1 July 2005

Four Degrees of Separation: Research on the Science of Networks

Reginald Smith

As an amateur scientist, I believe many times we in the amateur science community sell ourselves short. We believe that the only research we can hope to accomplish is the fun and curious. Though we call ourselves scientists often there is a nagging voice that tells us we are small-time, and the real work belongs to the guys in the gazillion dollar labs. True, some things cannot be done by amateur scientists (yet). I cannot claim to be able create energies in excess of the Large Hadron Collider in my basement. I cannot fabricate precision nano-machines. But I believe that I, and any other amateur scientist, can do research that the larger world will take notice of. This article is about one of my experiences in this regard.

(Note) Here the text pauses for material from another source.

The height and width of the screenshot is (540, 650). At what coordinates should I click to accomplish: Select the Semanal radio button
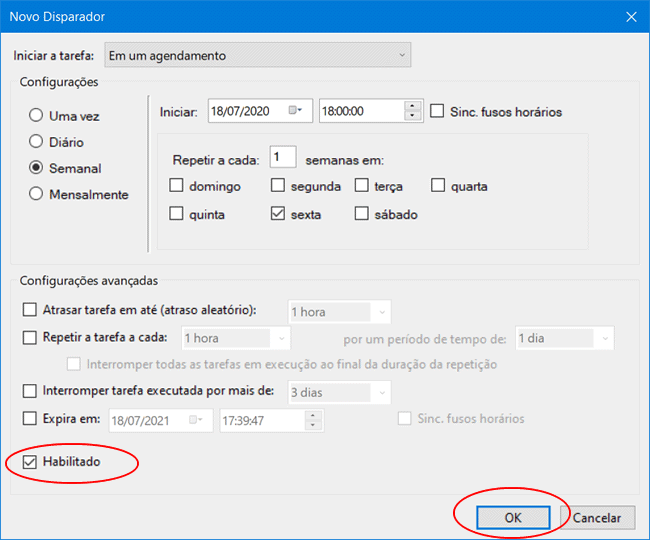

In 2002, I was finishing my studies at the University of Virginia for my BA in physics. Like most graduating seniors, I had a senior thesis to write. Earlier in the year I decided to write about the emerging field of complex systems, which had recently grabbed my attention. However, I could not nail down a topic in this vast field. By chance, I had read an article on PhysicsWeb (quoted below) describing recent research on the structure of the Internet by a group headed by the Notre Dame physicist Albert-Laszlo Barabasi. They had measured the connections between websites using hyperlinks and described the overall topology (structure) of the Internet in detail. At first, I felt content to just write about his research and get this paper over with, since I had a bad case of senioritis. But one day I had a new idea.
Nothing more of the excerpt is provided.